__EXERCISE DIRECTIONS__
From the drug pricing article below, pull out the passage starting with "Drugmakers say the" and going on through "of the bill.", word for word.

__EXERCISE TEXT__
┄┄┄┄┄┄┄┄┄┄┄┄┄┄┄┄┄┄┄┄

A spokesperson for Sinema did not respond to a request for comment on the funds she has received but said the Senator supports making drugs as cheap as possible for patients.
Menendez and Peters said the donations did not influence their views. All three said they are opposed to The Lower Drug Costs Now Act, which is sponsored by Democrats in the House of Representatives and also known as H.R.3.
Menendez and Peters have advocated for alternative scaled-back drug pricing reforms that would still allow Medicare to negotiate drug prices but would lead to significantly smaller savings.
Congressman Frank Pallone of New Jersey, who is also one of the top recipients of drugmaker donations, voted in favor of H.R.3.
Sinema, who campaigned in 2018 on cutting drug prices, told the White House she opposes allowing Medicare to negotiate them. She received about $466,000 from the industry in 2021, according to OpenSecrets data.
Peters was the top recipient of pharmaceutical industry funds in the House this year at nearly $99,550, according to OpenSecrets data. A spokesperson said Peters was not influenced by lobbying money and opposed the proposed law to protect pharmaceutical industry jobs and innovation.
Drugmakers say the Democrats’ proposed drug price overhaul would undermine their ability to develop new medicines, an argument they have used whenever price cuts are discussed by politicians regardless of political party.
“Patients face a future with less hope under Congress’ current drug pricing plan,” PhRMA Chief Executive Steve Ubl said in an August statement in reference to the proposed law. PhRMA declined to comment on donating to key Democratic opponents of the bill.
The United States is an outlier as most other developed nations do negotiate drug prices with manufacturers.
Amgen did not immediately respond to requests for comment on its donations and Pfizer declined to comment.
PROSPECTS FOR REFORM
President Joe Biden has vowed to cut medicine costs, in part by allowing the federal government to negotiate drug payments by Medicare, which covers Americans aged 65 and older.
But prospects for major drug pricing reforms have stalled in recent weeks amid opposition from centrist Democrats including Sinema and Peters. Negotiations are ongoing, eight Democratic staffers said.

┄┄┄┄┄┄┄┄┄┄┄┄┄┄┄┄┄┄┄┄

__DATA RECORDS__
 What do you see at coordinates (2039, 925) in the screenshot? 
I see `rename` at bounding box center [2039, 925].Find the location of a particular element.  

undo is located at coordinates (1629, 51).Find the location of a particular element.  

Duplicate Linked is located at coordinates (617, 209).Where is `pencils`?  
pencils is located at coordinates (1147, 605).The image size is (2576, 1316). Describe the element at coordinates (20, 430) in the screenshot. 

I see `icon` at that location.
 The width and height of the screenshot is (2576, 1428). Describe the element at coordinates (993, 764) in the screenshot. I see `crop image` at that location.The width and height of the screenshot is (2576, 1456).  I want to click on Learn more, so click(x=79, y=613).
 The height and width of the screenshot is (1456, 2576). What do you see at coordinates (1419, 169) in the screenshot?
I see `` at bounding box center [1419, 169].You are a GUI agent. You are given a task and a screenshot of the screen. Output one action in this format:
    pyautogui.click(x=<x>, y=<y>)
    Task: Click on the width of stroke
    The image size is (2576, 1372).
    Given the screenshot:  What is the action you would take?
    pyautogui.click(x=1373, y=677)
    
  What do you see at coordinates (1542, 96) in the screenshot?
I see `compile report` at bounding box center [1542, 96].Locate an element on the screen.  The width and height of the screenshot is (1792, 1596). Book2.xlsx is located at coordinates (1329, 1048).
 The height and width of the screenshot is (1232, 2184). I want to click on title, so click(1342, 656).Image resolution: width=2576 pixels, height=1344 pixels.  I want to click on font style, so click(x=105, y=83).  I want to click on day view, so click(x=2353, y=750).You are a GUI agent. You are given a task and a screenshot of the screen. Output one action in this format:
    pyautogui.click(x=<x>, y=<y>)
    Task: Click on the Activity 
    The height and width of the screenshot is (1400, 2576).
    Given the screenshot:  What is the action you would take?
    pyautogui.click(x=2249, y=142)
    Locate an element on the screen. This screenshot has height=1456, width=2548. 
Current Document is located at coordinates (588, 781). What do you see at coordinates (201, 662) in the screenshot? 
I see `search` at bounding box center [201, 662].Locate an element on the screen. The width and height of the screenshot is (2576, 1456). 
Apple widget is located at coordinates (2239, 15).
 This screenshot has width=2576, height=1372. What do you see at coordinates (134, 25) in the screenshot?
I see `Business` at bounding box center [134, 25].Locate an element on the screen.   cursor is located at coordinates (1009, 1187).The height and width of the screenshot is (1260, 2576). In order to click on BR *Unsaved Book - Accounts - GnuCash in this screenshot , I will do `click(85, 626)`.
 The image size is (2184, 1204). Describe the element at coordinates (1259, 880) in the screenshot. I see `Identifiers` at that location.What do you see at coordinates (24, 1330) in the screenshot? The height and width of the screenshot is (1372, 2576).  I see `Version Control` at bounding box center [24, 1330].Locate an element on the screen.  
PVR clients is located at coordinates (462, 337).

┄┄┄┄┄┄┄┄┄┄┄┄┄┄┄┄┄┄┄┄

__REPLY__
Drugmakers say the Democrats’ proposed drug price overhaul would undermine their ability to develop new medicines, an argument they have used whenever price cuts are discussed by politicians regardless of political party.
“Patients face a future with less hope under Congress’ current drug pricing plan,” PhRMA Chief Executive Steve Ubl said in an August statement in reference to the proposed law. PhRMA declined to comment on donating to key Democratic opponents of the bill.